Thursday, September 20, 2012

Climate mitigation versus development aid

From what I can see, the countries that are going to suffer the most from climate change are developing ones. As we economists are constantly worried about the efficient use of resources, I am surprised no one asked before whether one should rather invest in mitigating climate change or in improving development aid for those most affected countries.

Lucas Bretschger and Nujin Suphaphiphat try to answer this question with a model where climate change leads to a faster capital depreciation (think: more hurricanes, flooding and tornadoes). The model has two countries, a rich, capital-intensive one and a poor one. The available policies are devoting resources to pollution control or directing transfers to the poor country, which could increase its capital. While the first is obviously better for the rich country, it turns out to be also better for the poor one under fairly general conditions. The reason is that transfers have only a mild effect on growth, whereas this is not-trivial if you can avoid a faster depreciation of capital. Indeed, if you know that your investment will last longer, you will do more of it. The availability of resources for savings and investment is secondary. And that is even without assuming that development aid is not effective, as many believe.

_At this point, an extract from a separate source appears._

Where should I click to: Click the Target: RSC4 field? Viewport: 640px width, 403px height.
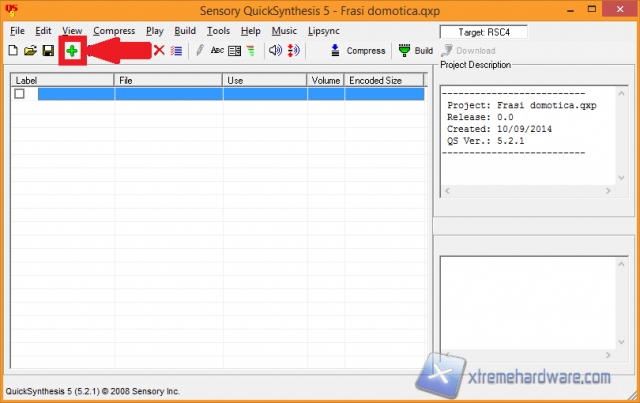tap(482, 32)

Monday, September 10, 2012

On the distributional effect of environmental taxes

Environmental taxes, as I have often argued on this blog, are an excellent way to raise revenue for the government while taking care of negative externatilites. But as almost any taxes, they are redistributive. In particular if environmental taxes are used to substitute for distorting income taxes, which is good, they may also change redistribution in ways that are not preferred.

Mireille Chiroleu-Assouline and Mouez Fodha admit that environmental taxes are regressive, but this is not a problem. Indeed, they show that it is possible to introduce environmental taxes by making everyone better off. This Pareto improvement comes from lowering average income tax rates with an increase of their progressivity, no matter how regressive environmental taxes are. Interestingly, this result is obtained without even using the environment in the utility of households. In other words, this could also be applied where there are no environmental externalities.

Thursday, September 6, 2012

Wind farms: Is NIMBY justified?

Personally, I find wind farms to be beauties. They are very elegant and even in large numbers the wind mills offer a sumptuous spectacle. But not everyone shares this point of view, and especially the windmills' neighbors are railing against their visual impact, their shade and their noise. If it is so bad, it must then have an impact on property values. It turns out that it is actually quite difficult to find a significant effect. So is all this NIMBY talk a big fuss for nothing?

Yasin Sunak and Reinhard Madlener point out that the small literature on the topic uses OLS estimates of hedonic models. That is how property valuation studies are usually done, but they find that results can change if one uses geographically weighted regressions, and one takes into account spatial autocorrelation. The analysis is performed for a particular area of Western Germany. It would have been more convincing if this study would have overturned the results of an earlier one. The study also excludes re-sales, for technical reasons. But of course, one could also concentrate on re-sales to see the impact of the windmill proposal and then its construction. Still, their specification can tease out some interesting results. OLS estimates reveal a negative impact that becomes more complex with a more general specification: the negative impact is much stronger in one city compared to the other, all else equal. Some areas even benefit. It would be interesting to see whether this is from internal migration away from the windmills.